To help overcome these shortcomings, INSA will use and further develop an original theoretical model that incorporates (1) trigger events, (2) issue areas, (3) sender traits, and (4) target characteristics within one unified framework. Empirically, the project will apply a multimethod research design that combines the advantages of broad statistical comparisons with in-depth investigation of decision-makers’ considerations. In its first analytical step, INSA will use computational text analysis of US and EU sanctions lists to construct a database on the number and position of listed individuals and entities. This will allow for the tracking of the dynamic listing patterns and for multivariate analysis of the factors that shape the listings. In the complementary second analytical step, qualitative analysis will help reconstruct the decision-making processes that drive the listings in four sanctions regimes. Qualitative interviews will focus on how listing decisions are made.
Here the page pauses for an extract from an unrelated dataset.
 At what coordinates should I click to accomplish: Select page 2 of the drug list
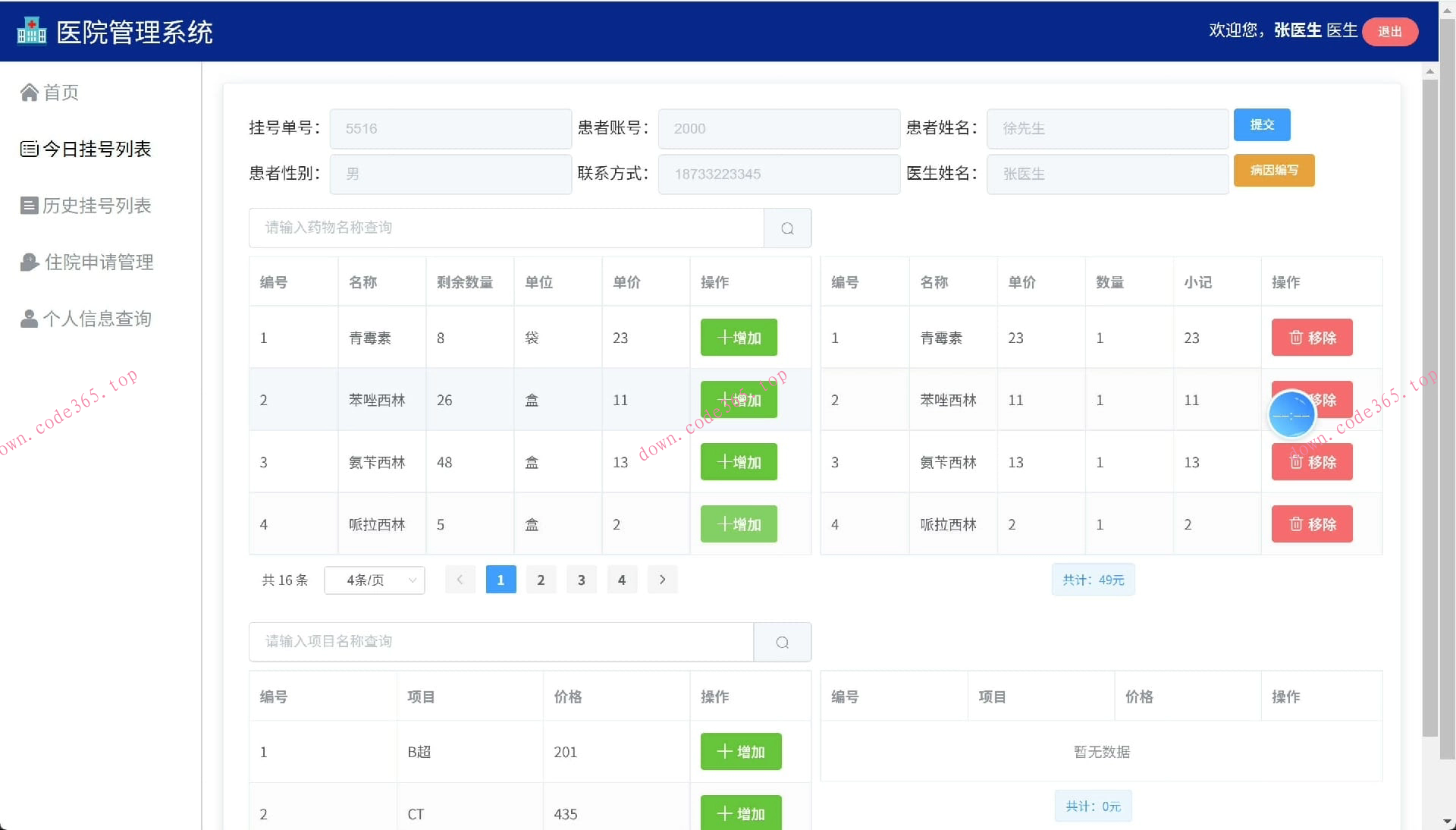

In addition, the project will investigate whether listings are mandated by the United Nations as well as the relationship between individual and entity listings.

Internationaler Workshop
„The Use and Effects of (Individual) Sanctions“

Am 21. und 22. November 2024 fand ein Workshop mit 19 Teilnehmenden aus den USA, Schweden, Australien und Deutschland statt. Veranstaltet wurde das Event vom German Institute for Global and Area Studies (GIGA) in Berlin (und online), unter der Leitung von Prof. Dr. Christian von Soest, gefördert wurde es von der Deutschen Stiftung Friedensforschung (DSF). Kerngedanke des Workshops war es, aktuelle Theorien und empirische Untersuchungen zu individuellen und sektoralen Sanktionen in einen Dialog zu bringen. In fünf Panels wurden 14 wissenschaftliche Paper präsentiert und diskutiert. Die Panels behandelten Themen wie die Messung von Individualsanktionen, die Auswirkungen von Sanktionen auf Unternehmen, den Einfluss der öffentlichen Meinung auf die Nutzung von Zwangsmitteln, und Sanktionen gegen Verbündete.

GIGA Talk
„Die Zukunft von Sanktionen nach den US-Wahlen“

Am Abend des 21. Novembers 2024 fand im Rahmen des Workshops ein GIGA Talk zur Zukunft der Sanktionen nach den US-Wahlen stand. Hochrangige Experten und Expertinnen, unter anderem aus dem Auswärtigen Amt, diskutierten die zunehmende Bedeutung von Sanktionen als außenpolitischem Instrument. Themen waren die transatlantische Zusammenarbeit, neue Trends im Sanktionsdesign sowie die internationale Legitimation solcher Maßnahmen.